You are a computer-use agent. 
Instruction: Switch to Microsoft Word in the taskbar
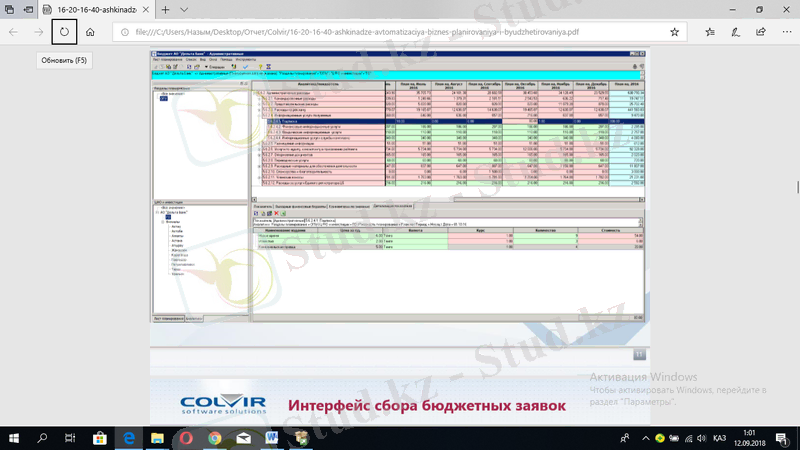272,438
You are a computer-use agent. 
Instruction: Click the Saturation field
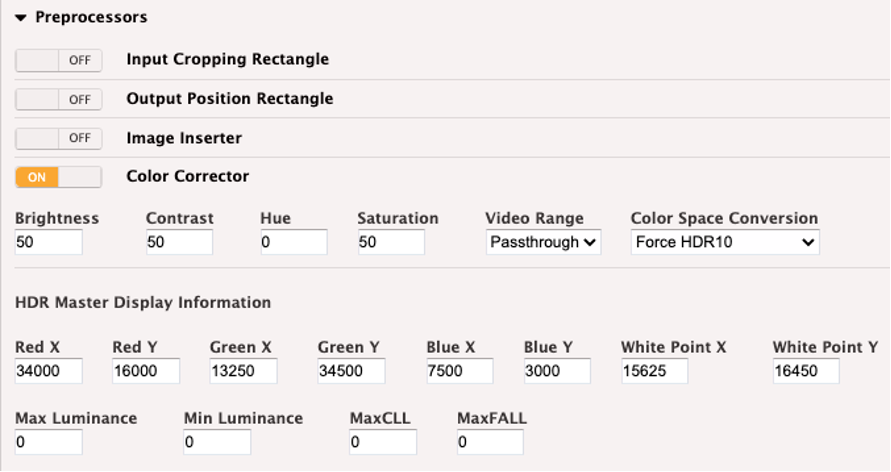pos(391,243)
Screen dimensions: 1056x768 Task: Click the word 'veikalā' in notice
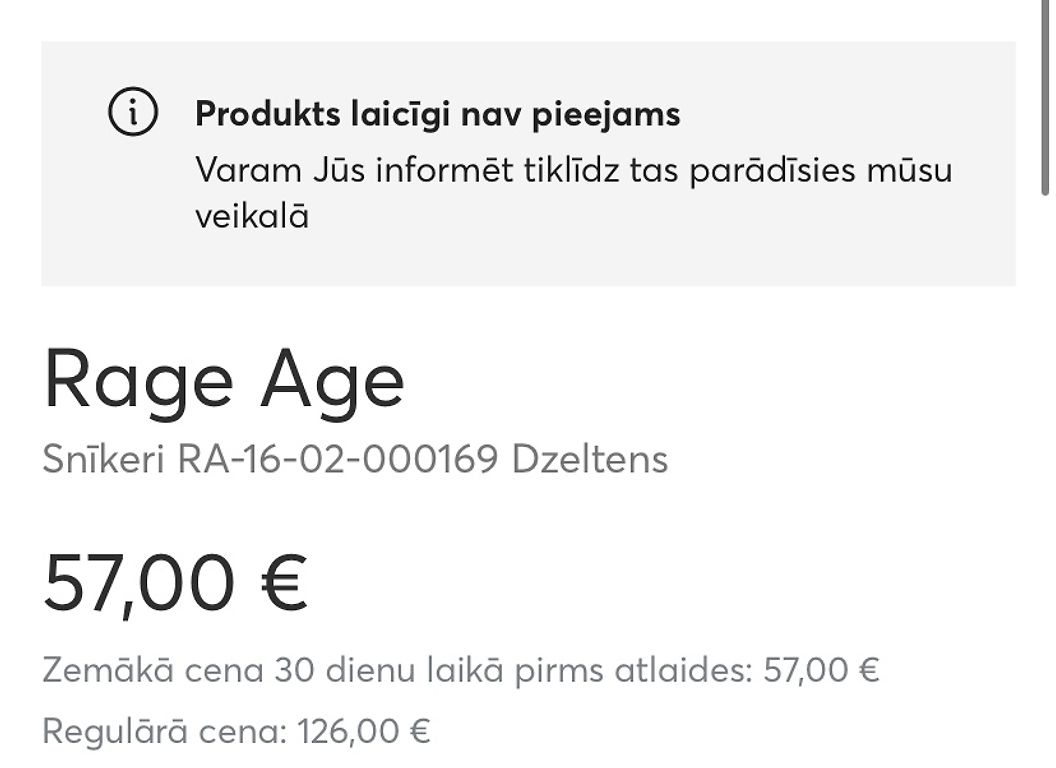point(252,217)
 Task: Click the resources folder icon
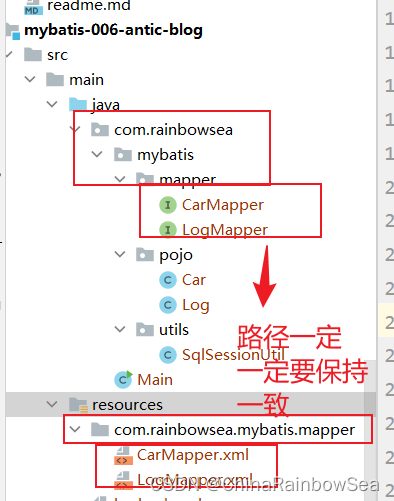[78, 405]
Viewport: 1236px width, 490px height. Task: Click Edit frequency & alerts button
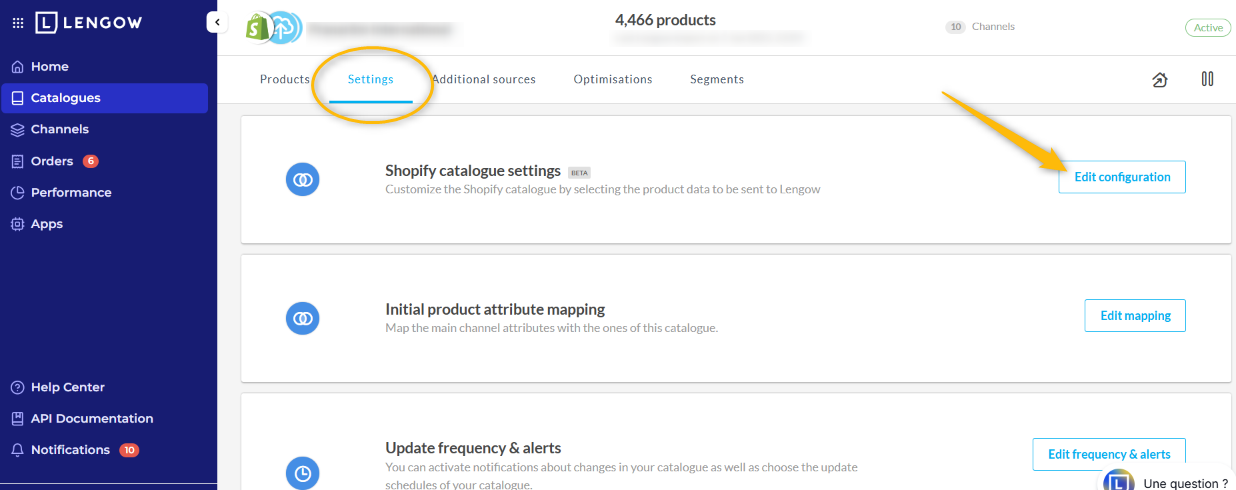click(x=1108, y=454)
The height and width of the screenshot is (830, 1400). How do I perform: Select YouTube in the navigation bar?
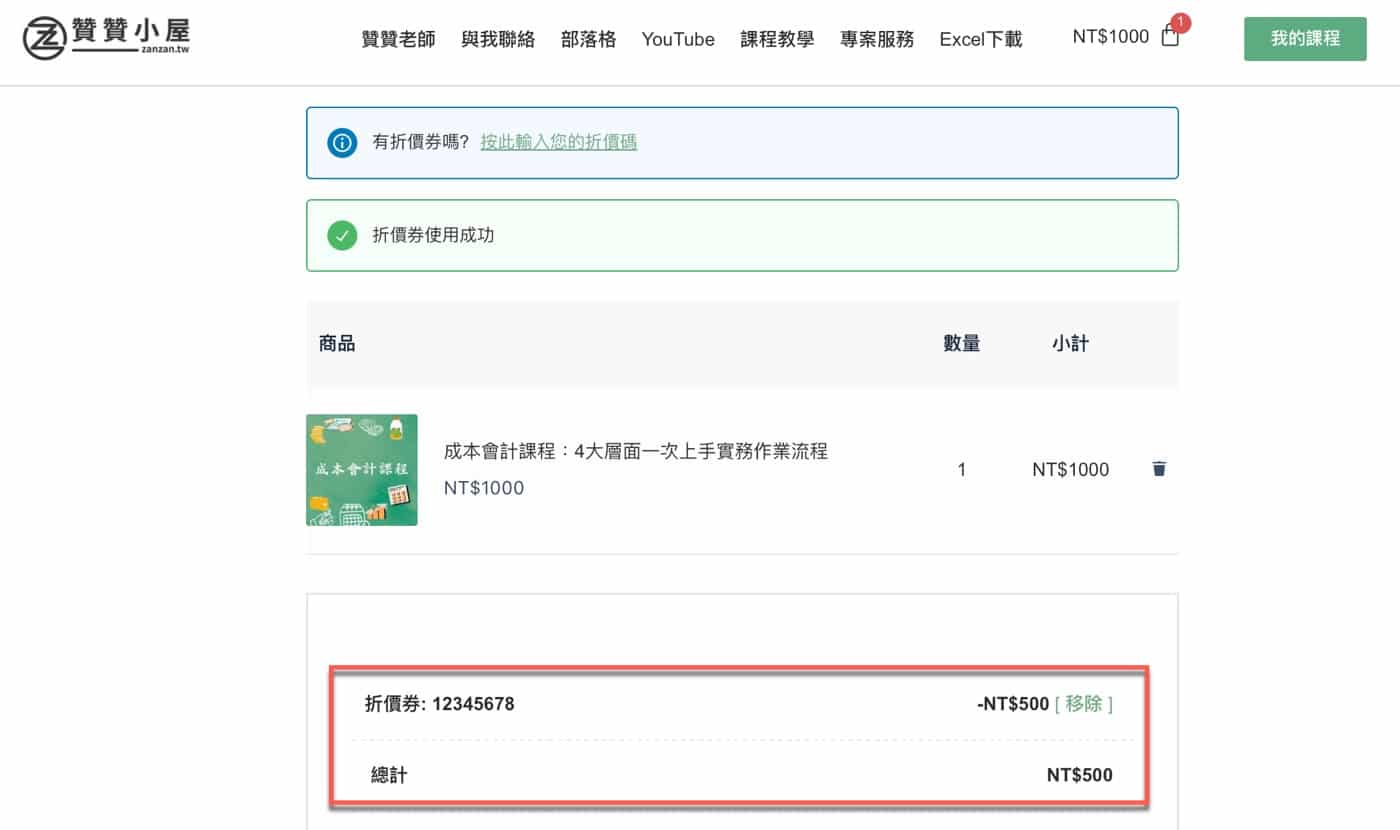click(x=678, y=39)
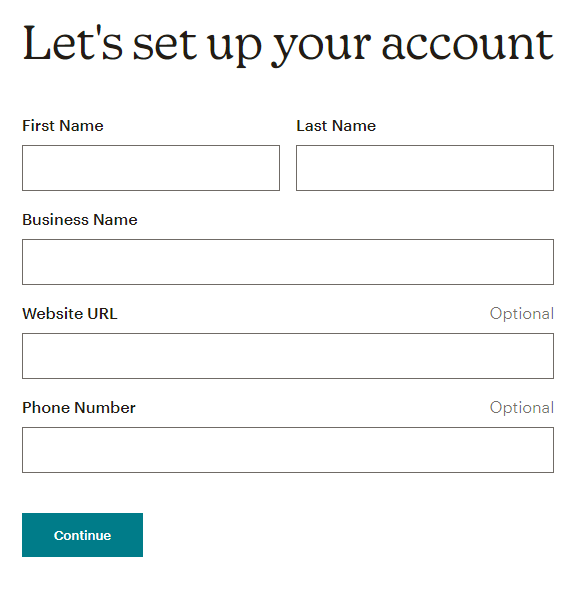Screen dimensions: 571x593
Task: Click the "Let's set up your account" heading
Action: pos(288,45)
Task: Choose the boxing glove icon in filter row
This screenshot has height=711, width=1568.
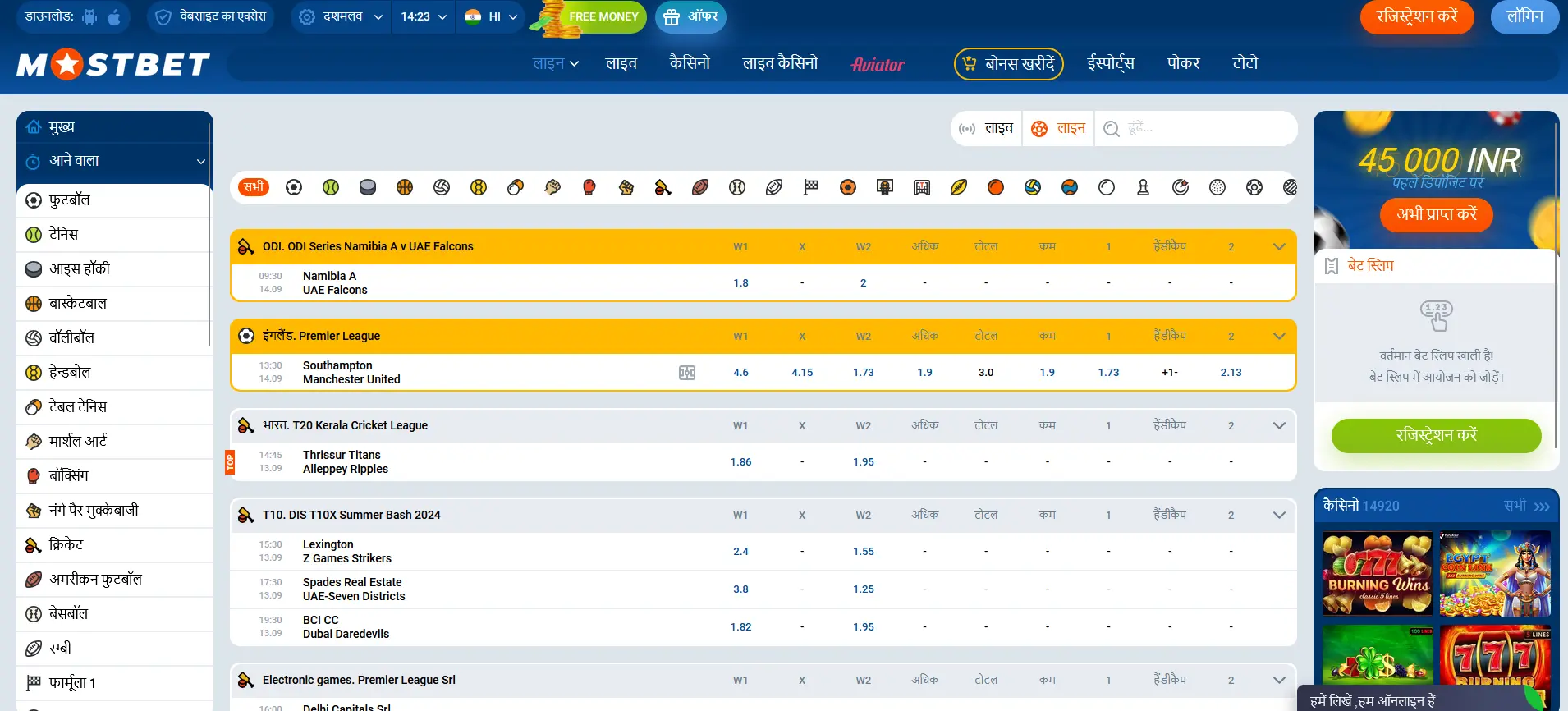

**TO BE DONE**
Please locate each line in the data above that contains the string "height" and copy it out in full. Matches must have the same case.

**TASK RESULT**
Viewport: 1236px width, 490px height. Task: Click Edit frequency & alerts button
The height and width of the screenshot is (830, 1400). How do I perform: Select YouTube in the navigation bar?
This screenshot has height=711, width=1568.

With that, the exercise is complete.